The four remaining frames have no eggs or brood, just food.

It is 'possible' the soggy mass contains eggs and maybe a new queen.

My question is, if there is no queen, what should be my way forward?

Should I try and requeen the hive (as I know if there is no queen, time will be running out), or should I add some eggs from another hive and let them produce a new queen themselves (can this be done?)

Thoughts and advice would be welcome!
If you are describing a frame of brood as a soggy lump are you really sure you are queenless as if you are how can you have brood?

Do you know what brood looks like? Have you looked on the web to see pictures?

Unless you know reasonably surely what you are telling us then advising you is a tad tricky to say the least.

I would remove the fallen comb from the hive.
The best course of that would be to geta queen cell from someone, or failing that, a frame of eggs from which they will make an emergency queen.
I was definately queenless 3 weeks ago. no eggs, no brood but there was a superceeding cell so I left the hive alone.

I have another hive with eggs and brood, all quite easy to see.

As the sealed superceeding cell was only three weeks ago, I would have hoped 'if' the queen has hatched, and is healthy, she may have mated and started laying eggs (although the books suggest she may not mate for up to three weeks from hatching)

Most of the remaining frames appear to be stores, each filled with liquid and some of which are being sealed with wax

There is one frame that was used originally to start the nuc that is clearly old and dark brown with a great deal of open cells with no liquid or eggs.

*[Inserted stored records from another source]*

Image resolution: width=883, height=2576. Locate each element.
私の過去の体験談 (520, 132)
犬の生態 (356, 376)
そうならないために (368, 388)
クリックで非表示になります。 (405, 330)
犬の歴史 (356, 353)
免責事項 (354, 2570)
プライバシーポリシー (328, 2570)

The bee's have started leaving this frame alone and am thinking or replacing it.

The frame that the bees were most focusing on is now on the varroa floor and is litteraly covered with bees. I have no idea 'if' there was a queen and whether she is on top of it (or underneath it :( ) when it collapsed.

There may be eggs and blood on the mass on the floor. I call it soggy as there is a small amount of liquid under the floor and can see it glistening at the bottom of the brood box. It is litterally a crumpled lump of fresh comb on the floor.

without taking it out and disturbing everyone I cannot know for sure if there are eggs or a queen on the comb.

not sure whether to leave it be until they lose interest or take it out and put it on the crown board to investigate. 'if' there is a new queen, i don't want to upset her.

if there is no queen i face a possibly crashing population.